Domingo, 27 de maio de 2018

Juiz federal do Amazonas revalida parte do acordo de leniência da J&F

Parte do acordo firmado em junho pelo grupo e a Procuradoria da República foi revalidado pelo juiz federal amazonense Vallisney Oliveira. Foto: Divulgação

Agência Brasil e da Redação

Um mês após suspender o acordo de leniência da J&F para fins criminais, o juiz federal amazonense Vallisney Oliveira, da 10ª Vara Federal em Brasília, decidiu nesta quarta-feira (11) revalidar parte do acordo firmado em junho pelo grupo e a Procuradoria da República no Distrito Federal.

Na decisão, Vallisney diz que a sustação do acordo poderia prejudicar o andamento de investigações relativas à Operação Greenfield, que apura um esquema de desvio em fundos de pensão de empresas estatais, e a Lava Jato, além de atrasar o processo de pagamento de indenizações.

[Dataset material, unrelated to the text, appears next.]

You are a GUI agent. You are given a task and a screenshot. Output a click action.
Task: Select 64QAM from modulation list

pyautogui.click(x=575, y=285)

“A sustação dos efeitos da homologação pode prejudicar de fato a própria verdade real que se quer buscar com as investigações e processos criminais na Operação Greenfiels, Cui Bono (Lava Jato) e Sépis, pelo fato de que possíveis aderentes pessoas naturais podem vir a ser testemunhas ou colaboradores na investigação criminal e que, se continuar a sustação da homologação, haverá prejuízo para a Justiça Penal”, argumentou  Vallisney  de Souza.

A decisão, segundo o magistrado, refere-se apenas à Cláusula 13 do acordo, que trata da adesão de pessoas ao acordo para fins criminais exclusivos às operações Operação Greenfiels, Cui Bono e Sépis.

O acordo de leniência firmado com o Grupo J&F, controlador da JBS, prevê que empresa pague R$ 10,3 bilhões de multa e ressarcimento mínimo pelo esquema de corrupção envolvendo o pagamento de propina a agentes públicos. Prevê ainda que a destinação de R$ 8 bilhões a órgãos públicos prejudicados pelos atos criminosos e o restante (R$ 2,3 bilhões) para o financiamento de projetos sociais.

Além disso, o acordo estabelece o pagamento da multa, ao longo de 25 anos, corrigida pelo Índice de Preço ao Consumidor Amplo (IPCA). Com isso, a previsão do Ministério Público é de que a multa, ao final, supere os R$ 20 bilhões.

No mês passado, o então procurador-geral da República, Rodrigo Janot, anulou a imunidade penal que havia concedido ao empresário Joesley Batista, dono da JBS, e a Ricardo Saud ex-executivo da empresa. O benefício foi anulado porque Janot concluiu que Batista e Saud omitiram informações durante o processo de assinatura do acordo de delação premiada.

Logo após a decisão da Procuradoria-Geral da República, a Justiça Federal em Brasília decidiu suspender o acordo de leniência da J&F para fins criminais.

O juiz amazonense

Discreto e com 25 anos de carreira na Justiça Federal, Vallisney é conciso e duro nas suas decisões. Em 2016, ele foi responsável por transformar o ex-presidente Lula réu pela terceira vez, sob acusação de ter beneficiado a Odebrecht com empréstimos do BNDES em troca da contratação da empresa de um sobrinho.

Natural de Benjamin Constant (a 1.577 quilômetros de Manaus), o juiz levou três dias para aceitar a denúncia do Ministério Público. Ele é célere em seus despachos e tem a mão pesada na área penal.

No Estado, ele foi fiscal de tributos estaduais (1981-1988), promotor de Justiça em Manaus (1988-1992) e procurador da República no Espírito Santo (1992), antes de se tornar juiz federal, aos 27 anos, em 1992.